-- Source data follows --

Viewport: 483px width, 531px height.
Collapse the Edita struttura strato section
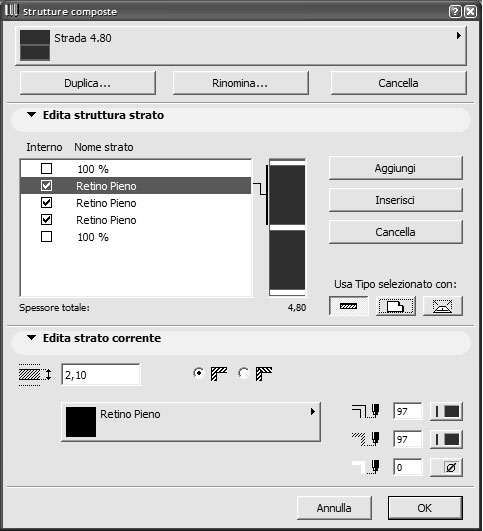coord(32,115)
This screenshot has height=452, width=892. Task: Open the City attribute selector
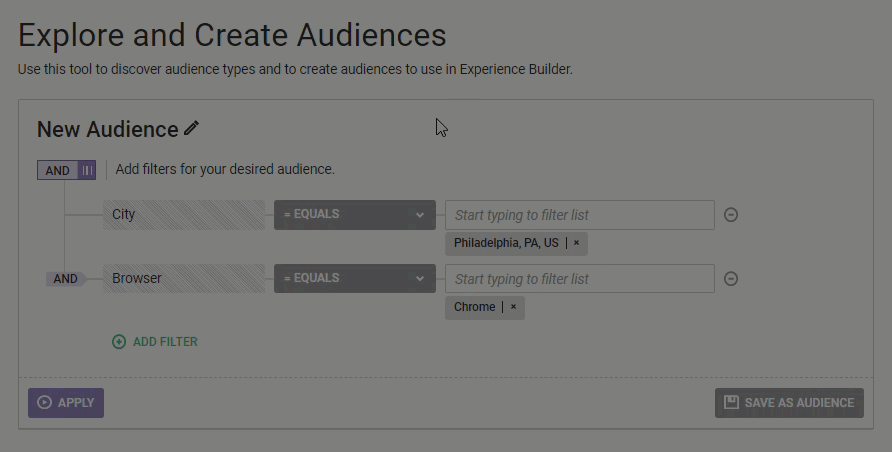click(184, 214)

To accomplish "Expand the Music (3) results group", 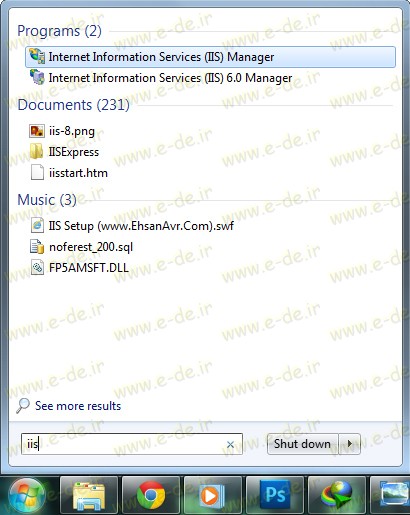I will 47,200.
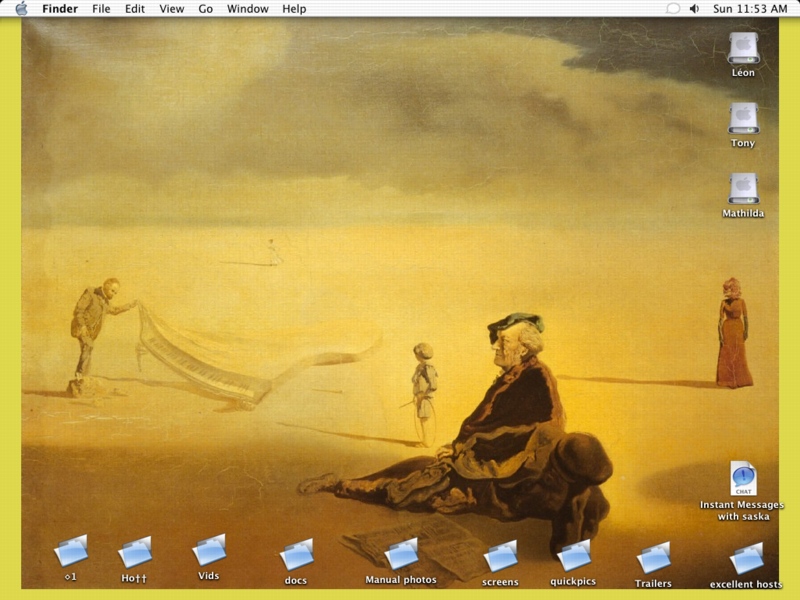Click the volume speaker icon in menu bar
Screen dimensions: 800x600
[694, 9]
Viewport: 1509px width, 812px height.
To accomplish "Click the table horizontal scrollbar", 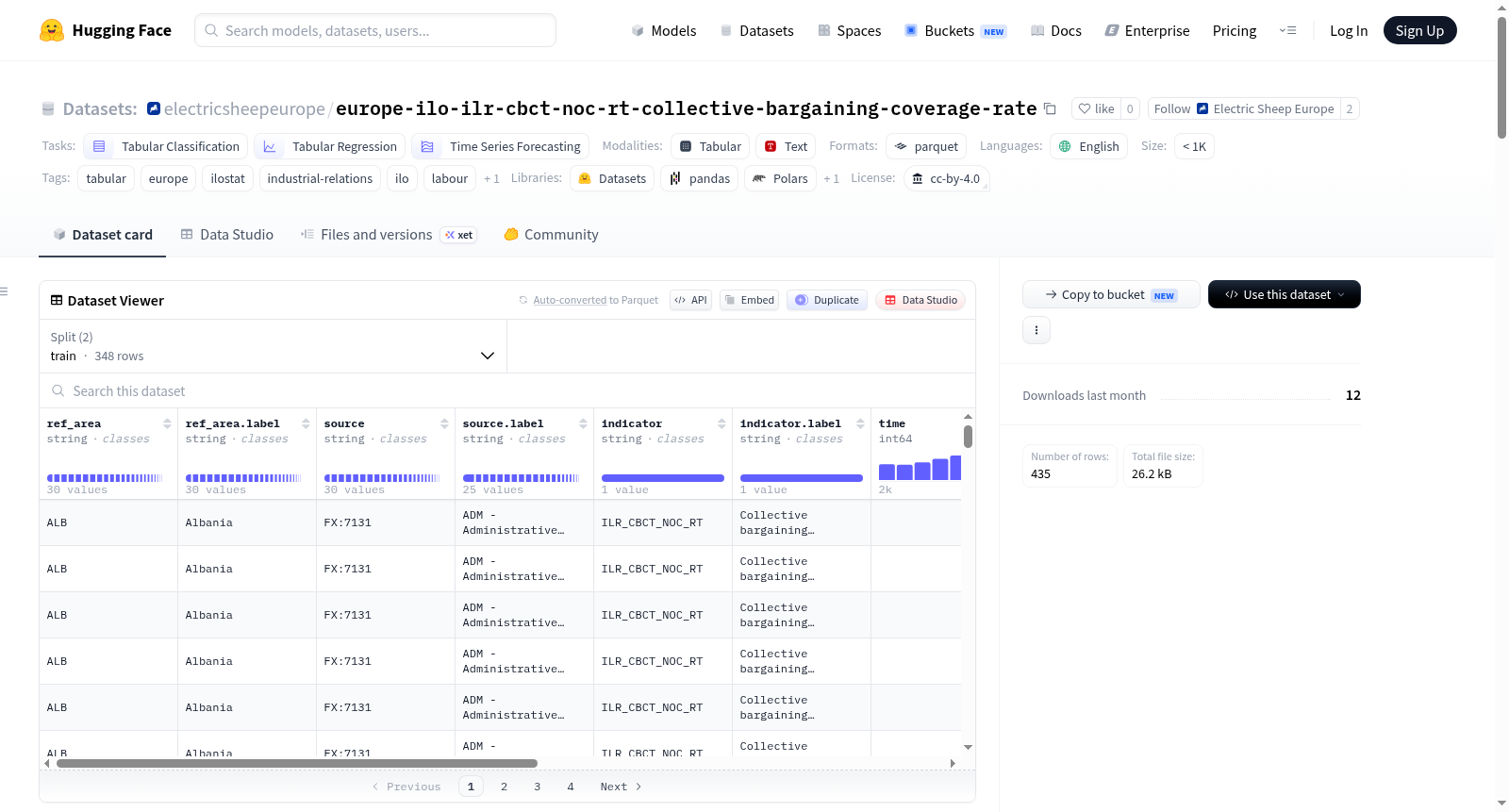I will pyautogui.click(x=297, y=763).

-- Source data concluded --

-- Instructions to follow --
Take every line from the records above that has the word "Viewport" and copy it.

-- Answer section --
Viewport: 483px width, 531px height.
Viewport: 1509px width, 812px height.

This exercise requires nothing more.